The rates of events such as goals or shots follow a Poisson process, which counts the rate of events happening in a certain time period, such as a day or a week. One of the key assumptions of Poisson processes is that interarrival times, the time between events, follow an exponential distribution. I’ve checked this assumption for my data, which is included in the Appendix. Some real world examples of Poisson processes include number of car accidents in an area or the requests on a web server.

Since Poisson processes do not account for the event not occuring in the duration of a game (ex.A 2-0 game where the losing team doesn’t score), I pivoted my focus to survival analysis. According to this Cross Validated post, in survival analysis, the response variable is the time that has elapsed between events. Importantly, survival analysis deals with censoring-we might have incomplete information where the event of interest doesn’t occur in the duration of the game.

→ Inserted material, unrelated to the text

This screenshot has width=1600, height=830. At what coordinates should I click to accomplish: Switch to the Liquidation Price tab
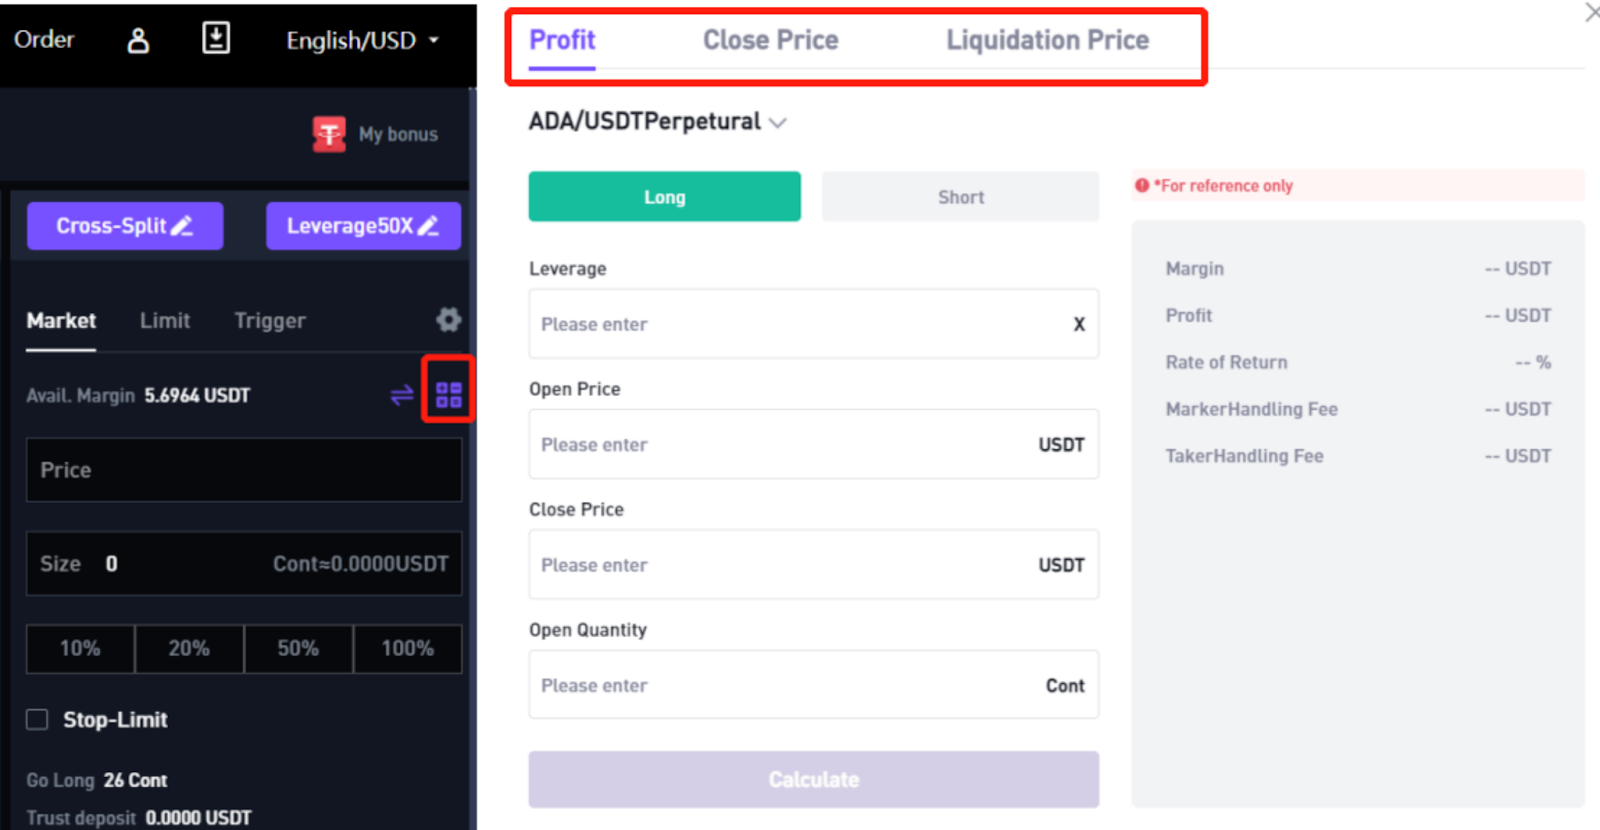click(x=1048, y=40)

I consider the treatment variable to be whether the game is played during the regular season or the playoffs. Also, I account for different situations in the game: 5-on-5 and power play (PP) situations. PP includes both 5 on 4 and 5 on 3 situations and accounts for roughly 25% of the time in my dataset. 5-on-5 situations make up 48% of the data.

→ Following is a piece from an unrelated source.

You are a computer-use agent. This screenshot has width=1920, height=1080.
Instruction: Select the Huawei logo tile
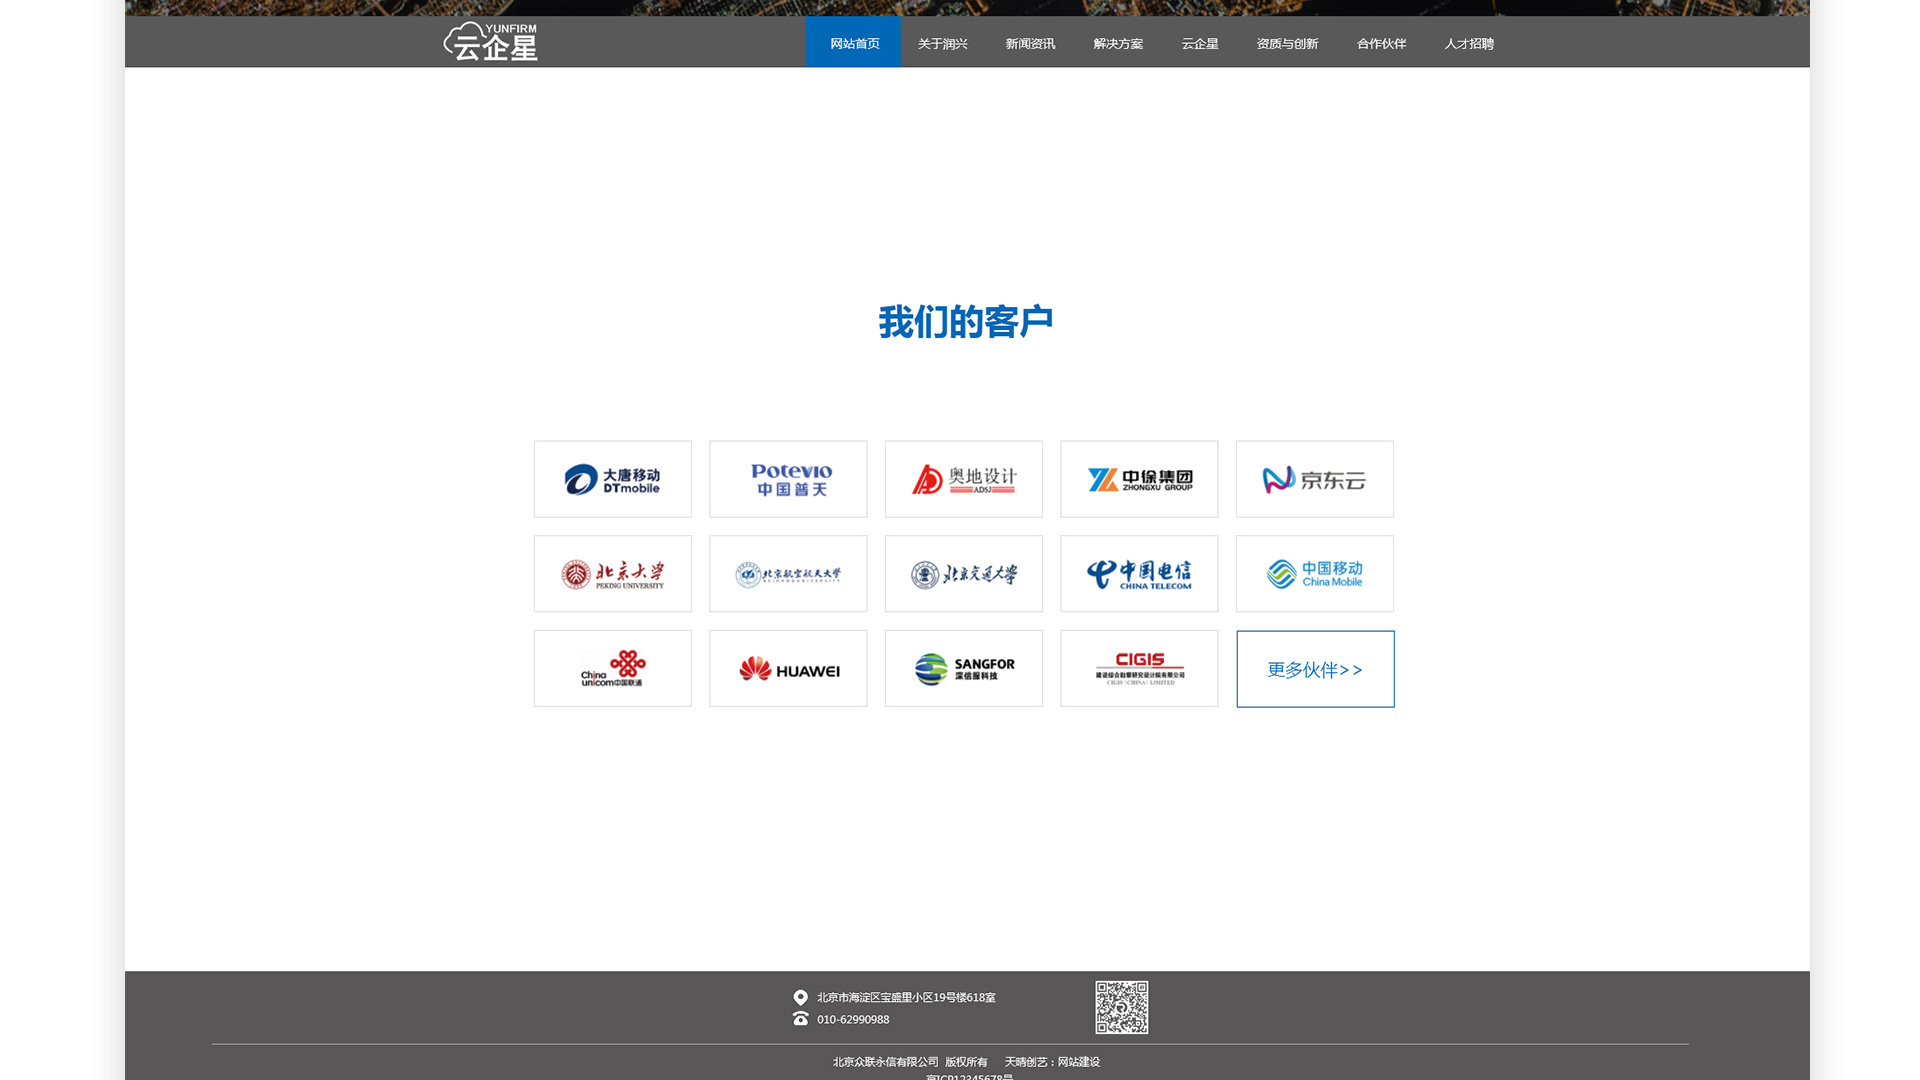click(x=788, y=669)
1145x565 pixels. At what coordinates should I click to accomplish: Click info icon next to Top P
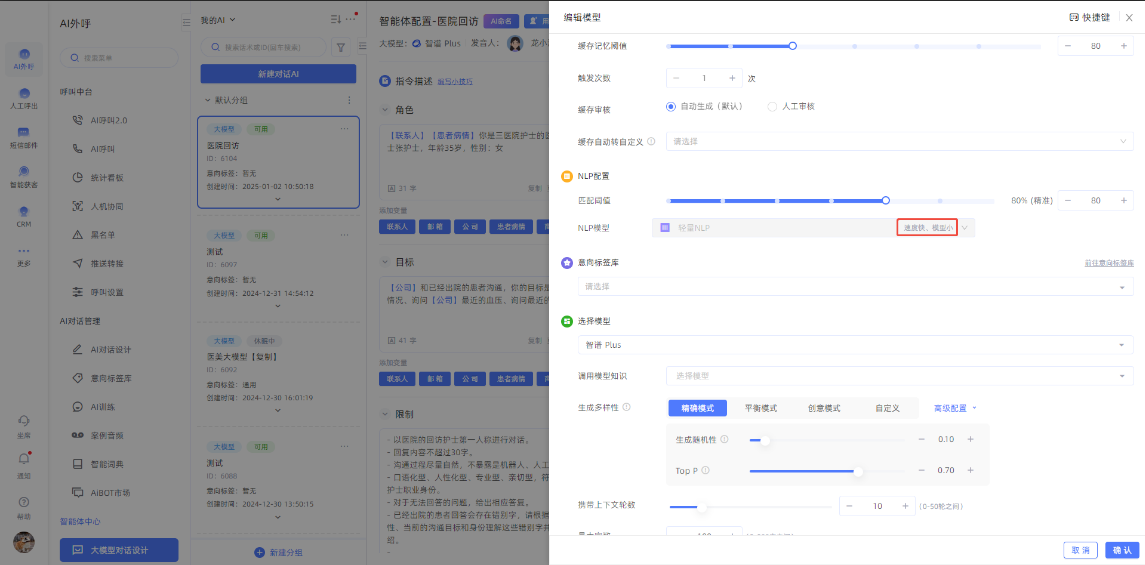click(x=705, y=471)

Cox Proportional Hazards Model and Plot of Hazard Ratio

  • Cox Proportional Hazards Model is a popular regression technique in Survival Analysis, where the measure of interest is hazard ratios.
  • A hazard ratio greater than one indicates that as we move from the regular season to the playoffs, there is an increase in the event of interest.
  • A hazard ratio smaller than one indicates that as we move from the regular season to the playoffs, there is a decrease in the event of interest.
  • The article contains scatterplots of hazard ratios by event types that contain horizontal lines at a hazard ratio of 1, which signifies a constant rate between the regular season and playoffs.
  • If the confidence intervals for hazard ratios include 1.0, the difference between the regular season and the playoffs is not significant.

Survival Curves

  • The survival curve is another visualization that shows the difference in rates between regular season and playoffs, but the curve uses a log-rank test to see if the difference is significant.
  • I think of the relationship between the plots of hazard ratios and survival curves using a log-rank test as similar to that between confidence intervals (a.k.a hazard ratios) and hypothesis testing (a.k.a log-rank test). A one-to-one correspondence.
  • The graphs display two curves, one for playoffs and the other for the regular season.
  • In our graphs, the x-axis shows time during the game and the y-axis represents survival probability, which is the probability of our event not occuring.
  • For example, if our event is goals, the survival probability equals the probability of not scoring. As a result, the lower curve signifies higher rate of event.
  • If a curve decreases faster (curve is steeper), that means we are more likely to observe the event of interest in the early stages of a game.

Tools and Resources

My main tool for organizing the data is the tidyverse, an opinionated collection of R packages that share an underlying design philosophy, grammar, and data structures. For the survival analysis, I used additional R packages, including survival, survminer, ggfortify, and rms.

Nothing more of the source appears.